# Dataset items
*** Begin section ***

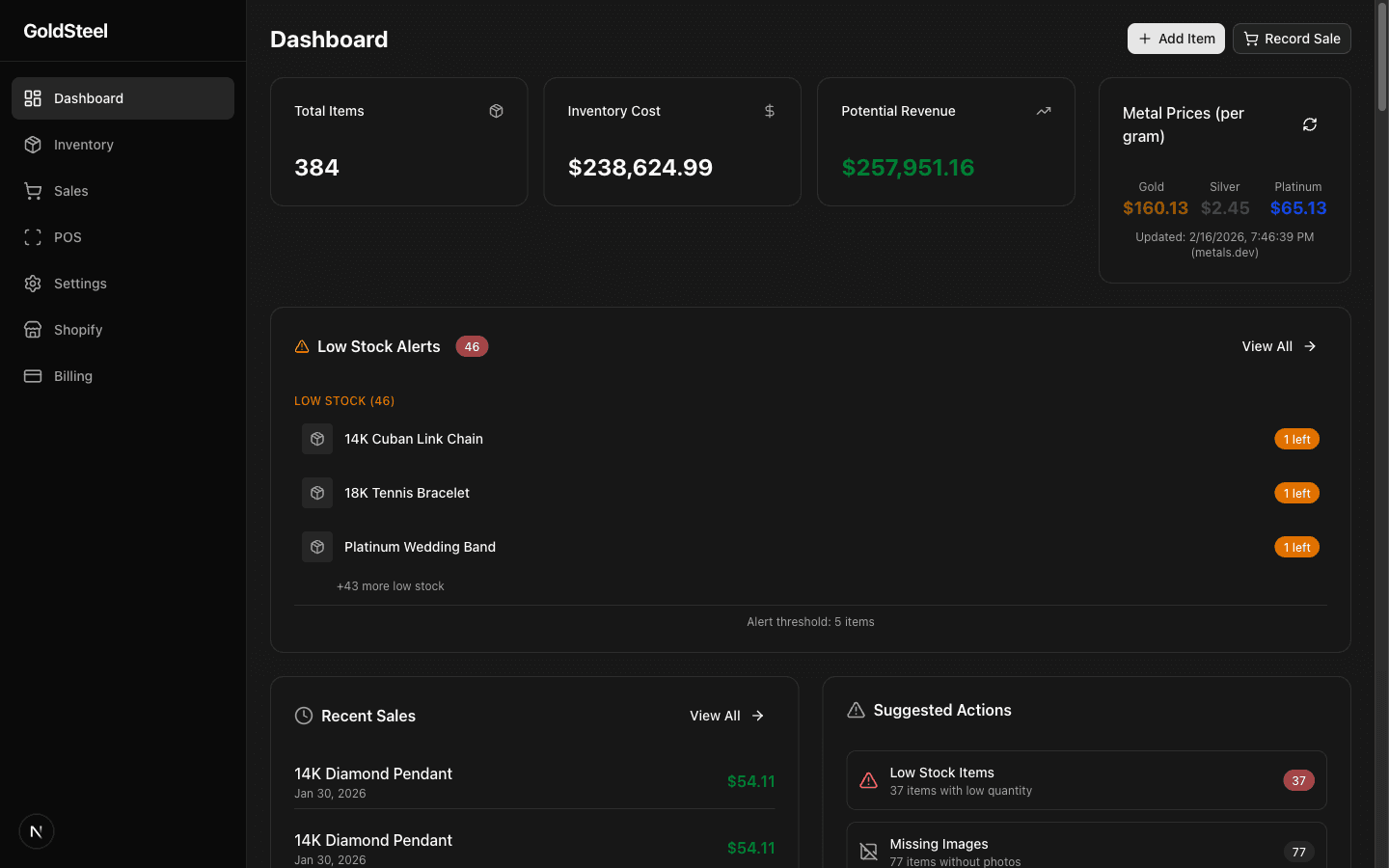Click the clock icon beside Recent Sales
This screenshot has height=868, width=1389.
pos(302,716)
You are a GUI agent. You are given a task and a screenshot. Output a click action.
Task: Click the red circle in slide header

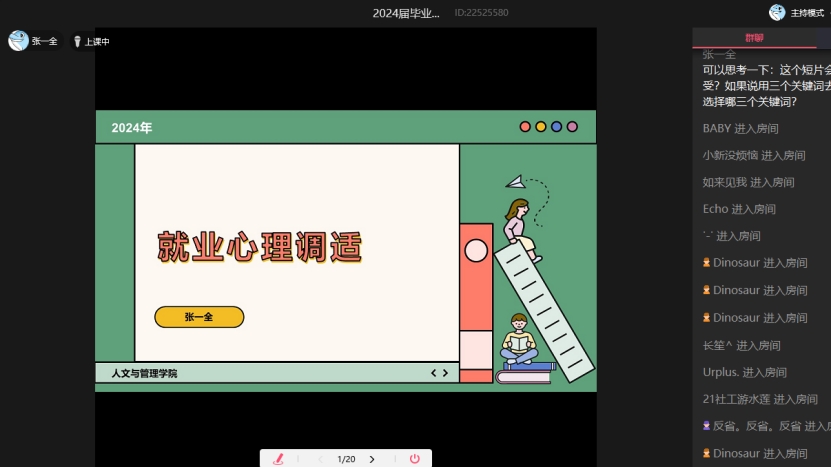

*** End section ***

# Work to be completed
Take the line containing "You are a GUI" and every line after it up to the end of the entries, and quote them exactly. Both ends count; the pictures do not.

# Reply to the task
You are a GUI agent. You are given a task and a screenshot. Output a click action.
Task: Click the red circle in slide header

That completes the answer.